Passage to read:
House Bills 6016 and 6017 as enacted
Public Acts 534 and 567 of 2018
Sponsor: Rep. Edward J. Canfield, D.O.
House Bill 6018 as enacted
Public Act 535 of 2018
Sponsor: Rep. Hank Vaupel
House Bill 6019 as enacted
Public Act 536 of 2018
Sponsor: Rep. Abdullah Hammoud
House Bills 6020 and 6021 as enacted
Public Acts 537 and 587 of 2018
Sponsor: Rep. Jon Hoadley
House Bill 6022 as enacted
Public Act 538 of 2018
Sponsor: Rep. John Bizon, M.D.
House Bill 6023 as enacted
Public Act 539 of 2018
Sponsor: Rep. Kevin Hertel
House Committee: Health Policy
Senate Committee: Health Policy
Complete to 2-12-19
BRIEF SUMMARY: House Bills 6016 to 6020, 6022, and 6023 would amend various sections of the Public Health Code to update the terminology and applicable testing and reporting for those infected with HIV. House Bill 6021 would make a complementary change to the sentencing guidelines chapter of the Code of Criminal Procedure. The bill package was requested by the Division of HIV and STD Programs within the Michigan Department of Health and Human Services (DHHS). The bills take effect March 28, 2019.
FISCAL IMPACT: The bills may provide minor savings for DHHS and local public health departments resulting from the reduction of statutory directives regarding pretest information, data retention, and reporting requirements. (See Fiscal Information, below, for further discussion.)
THE APPARENT PROBLEM:
According to committee testimony, several of the laws amended were passed when there was no effective treatment for HIV and when fear of and discrimination against HIV-infected individuals were widespread. With the passage of time, increased knowledge of sexually transmitted infections, and treatments that make HIV a chronic condition, some feel that Michigan’s laws should be updated accordingly. This bill package represents a step in that direction.
THE CONTENT OF THE BILLS:
House Bill 6016 would amend the definition of HIV infection or HIV infected in the Public Health Code to mean the status of an individual who is infected with HIV, as evidenced by any of the following:
· An HIV test, or a combination of tests, that is considered a confirmatory diagnostic test according to prevailing medical technology and algorithms or guidance from the federal Centers for Disease Control and Prevention (CDC).
· An HIV test that is approved by DHHS.

Extracted information:
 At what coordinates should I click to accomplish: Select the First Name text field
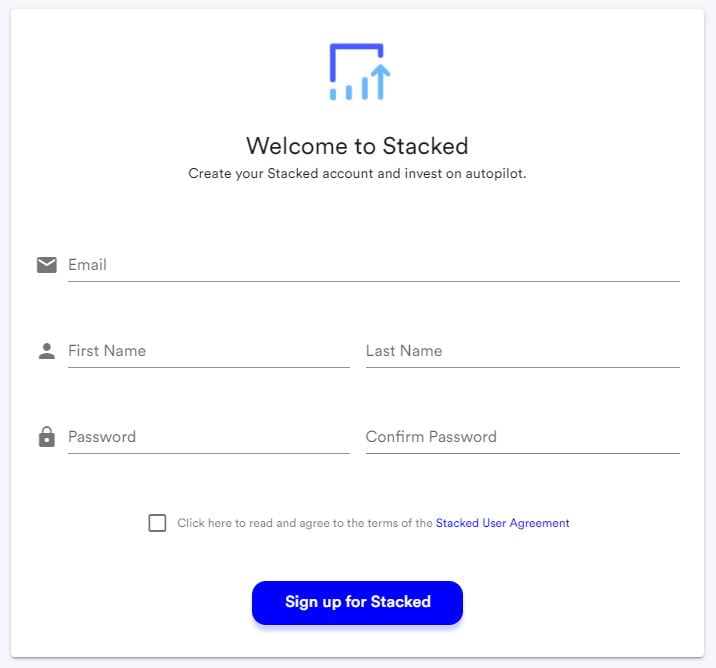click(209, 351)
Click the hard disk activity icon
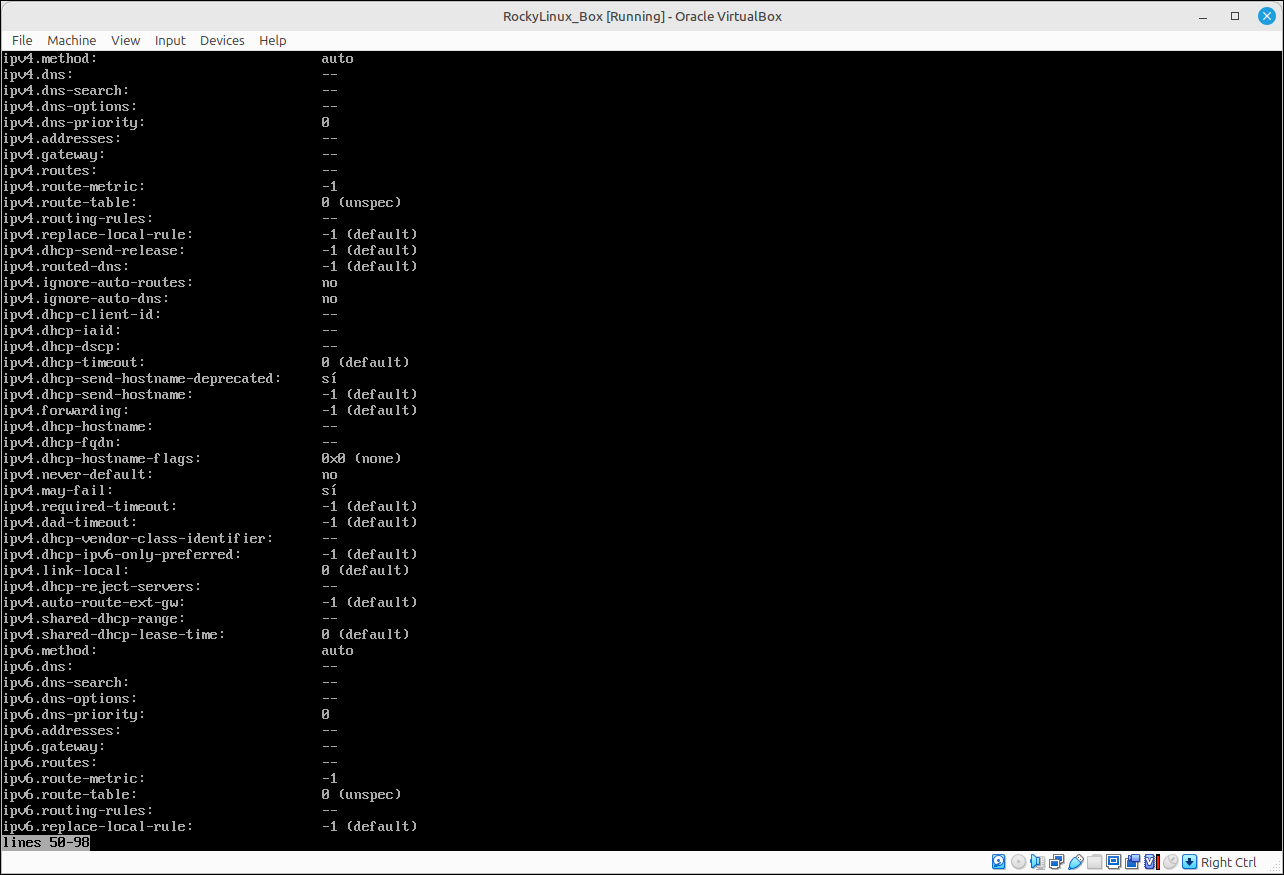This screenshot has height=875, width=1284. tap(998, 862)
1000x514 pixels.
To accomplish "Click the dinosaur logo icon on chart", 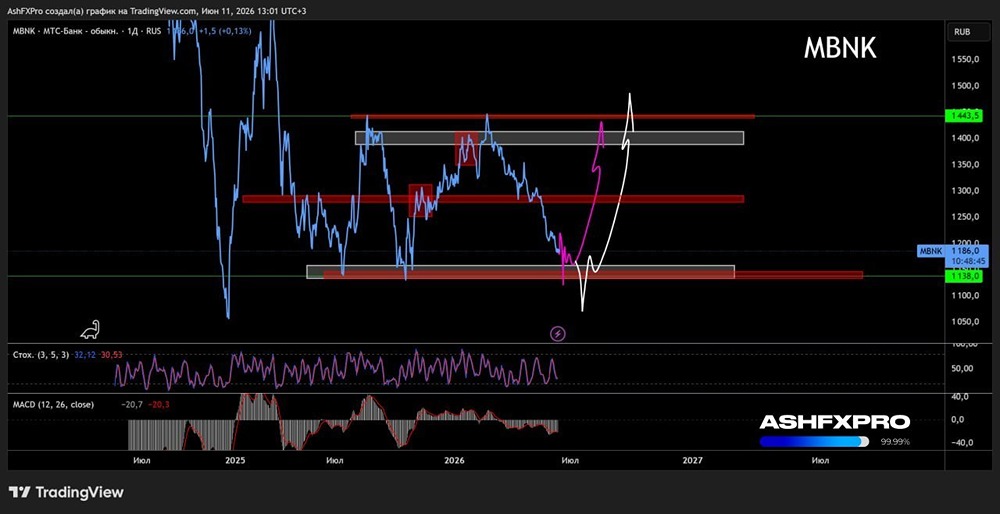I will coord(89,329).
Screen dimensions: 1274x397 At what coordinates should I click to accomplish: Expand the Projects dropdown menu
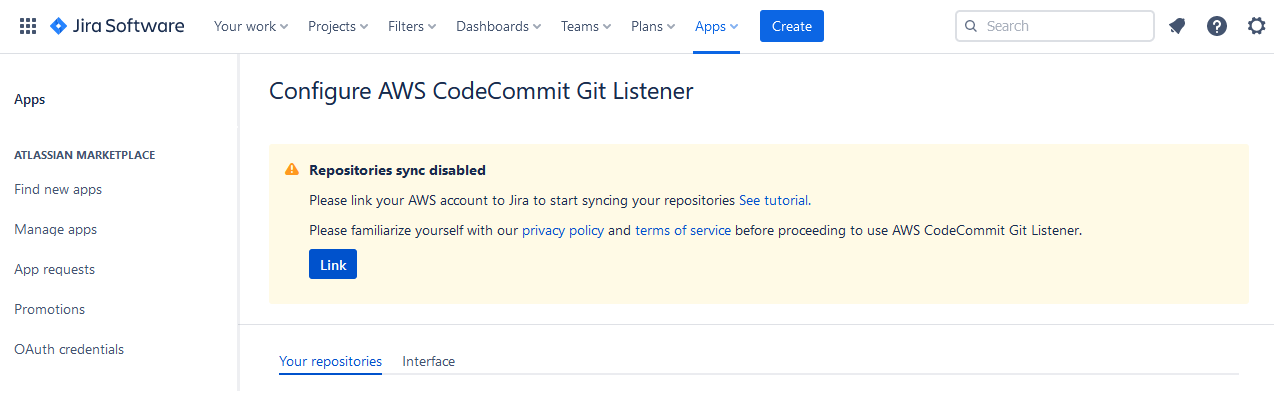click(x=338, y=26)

Activity: Pick up the summary of the Michigan HIV bills where it stops, and keep writing. The data above has nothing to do with the text.

Answer space:
MCL 333.5101
House Bill 6017 would revise the time frame for document retention and remove the requirement for biennial reports to the House and Senate Health Policy standing committees. The requirement that documents be retained for only 90 days predated later initiatives that linked regular reporting and maintenance of information to federal funding from the CDC. Under the bill, a local health department’s reports, records, and data related to HIV testing, in paper or electronic form, would have to be destroyed within 365 days unless otherwise required by federal law. Likewise, DHHS currently produces statewide and local annual reports on HIV,[1] so the requirement of biennial reporting on the same data may be less necessary.
MCL 333.5114a
House Bill 6018 would remove specific requirements for HIV pre- and post-test counseling mandated of providers.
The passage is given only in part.